Acupuncture just as effective without needle penetration

Acupuncture works - but it works equally well with or without needle penetration. This conclusion can be drawn from a treatment study involving cancer patients suffering from nausea during radiotherapy.

Anna Enblom, a physiotherapist and doctoral candidate at the Department of Medicine and Health Sciences at Linköping University and the Vårdal Institute in Sweden, carried out four studies that are now being reported in her doctoral dissertation. The first study involved a group that received ordinary medical treatment for nausea, but not acupuncture. In that group only one quarter of the nauseous patients experienced any relief.

The acupuncture study of 215 patients who were undergoing radiation treatment in the abdomen or pelvic region chose by lot one of these two acupuncture types.

109 received traditional acupuncture, with needles penetrating the skin in particular points. According to ancient Chinese tradition, the needle is twisted until a certain 'needle sensation' arises. The other 106 patients received a simulated acupuncture instead, with a telescopic, blunt placebo needle that merely touches the skin.

The acupuncture was performed by physiotherapists two or three times a week throughout the five-week radiation period.

Afterwards 95 percent of the patients in both groups felt that the acupuncture treatment had helped relieve nausea, and 67 percent had experienced other positive effects such as improved sleep, brighter mood, and less pain.

• Required work
1) List the positive effects, besides relief from nausea, that patients reported in the acupuncture study text.
2) Extend the text on the acupuncture study, picking up after its last sentence.
The entries have nothing to do with the acupuncture study text.

• Excerpted records
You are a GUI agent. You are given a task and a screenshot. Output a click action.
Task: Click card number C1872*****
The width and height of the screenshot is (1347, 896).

* * *

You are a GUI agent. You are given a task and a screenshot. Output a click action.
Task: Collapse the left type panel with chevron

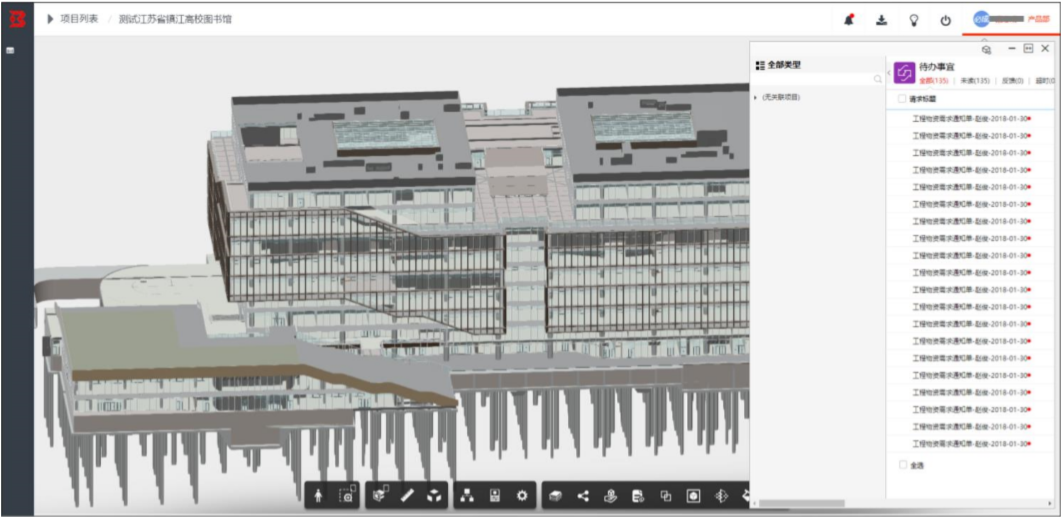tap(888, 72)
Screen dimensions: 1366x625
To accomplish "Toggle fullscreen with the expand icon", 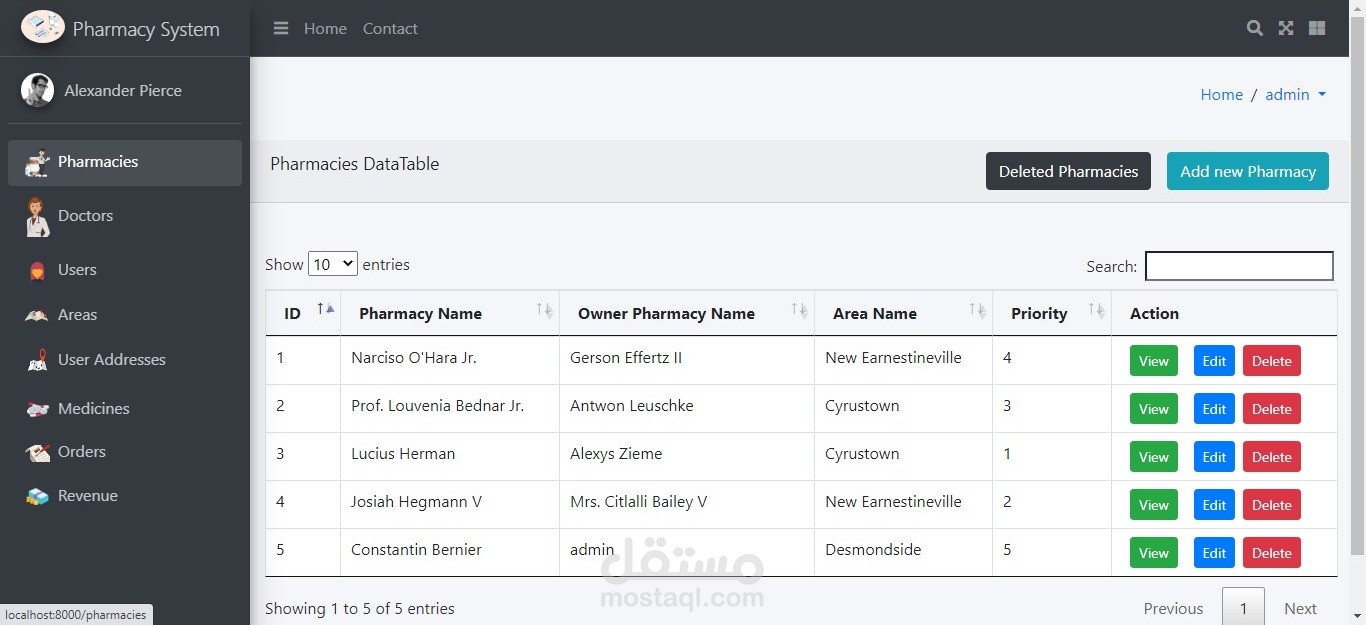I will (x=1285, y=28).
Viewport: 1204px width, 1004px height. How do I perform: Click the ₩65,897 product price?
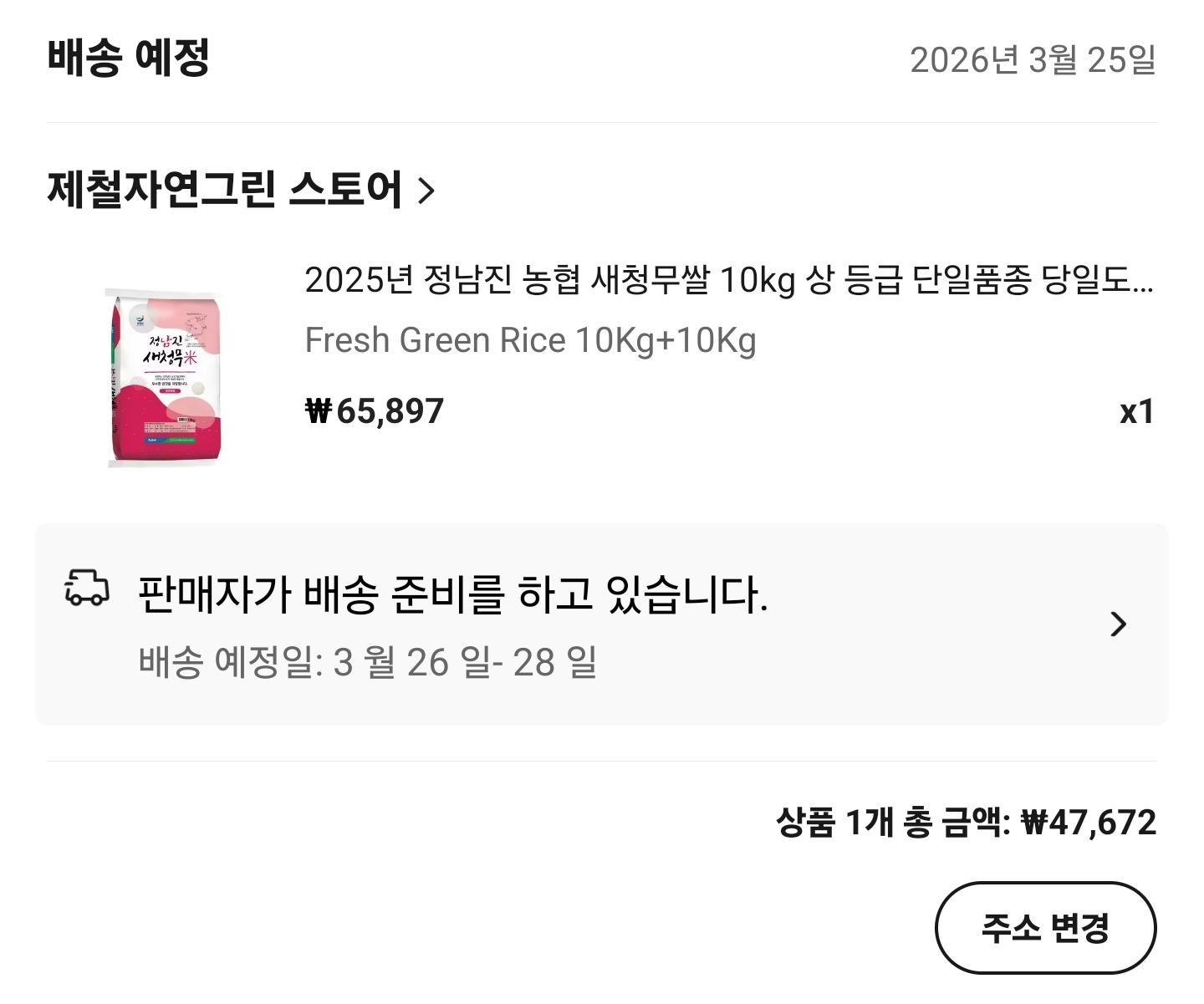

• Your responses
1)
- improved sleep
- brighter mood
- less pain

2)
The final study shows that patients that received traditional or simulated acupuncture felt considerably better than the group that had only received care following ordinary routines. The difference, 37 percent compared with 63 percent of nauseous patients, is statistically significant. On the other hand, there was no difference between the two acupuncture groups.

The effects therefore seem not be due to the traditional acupuncture method, as was previously thought, but rather a result of the increased care the treatment entails. Patients could converse with the physiotherapists, they were touched, and they had extra time for rest and relaxation.

"It is now essential to continue to study what parts of the procedure surrounding acupuncture that reduce nausea and vomiting in order to be able to make use of this in care during radiation treatment", says Anna Enblom.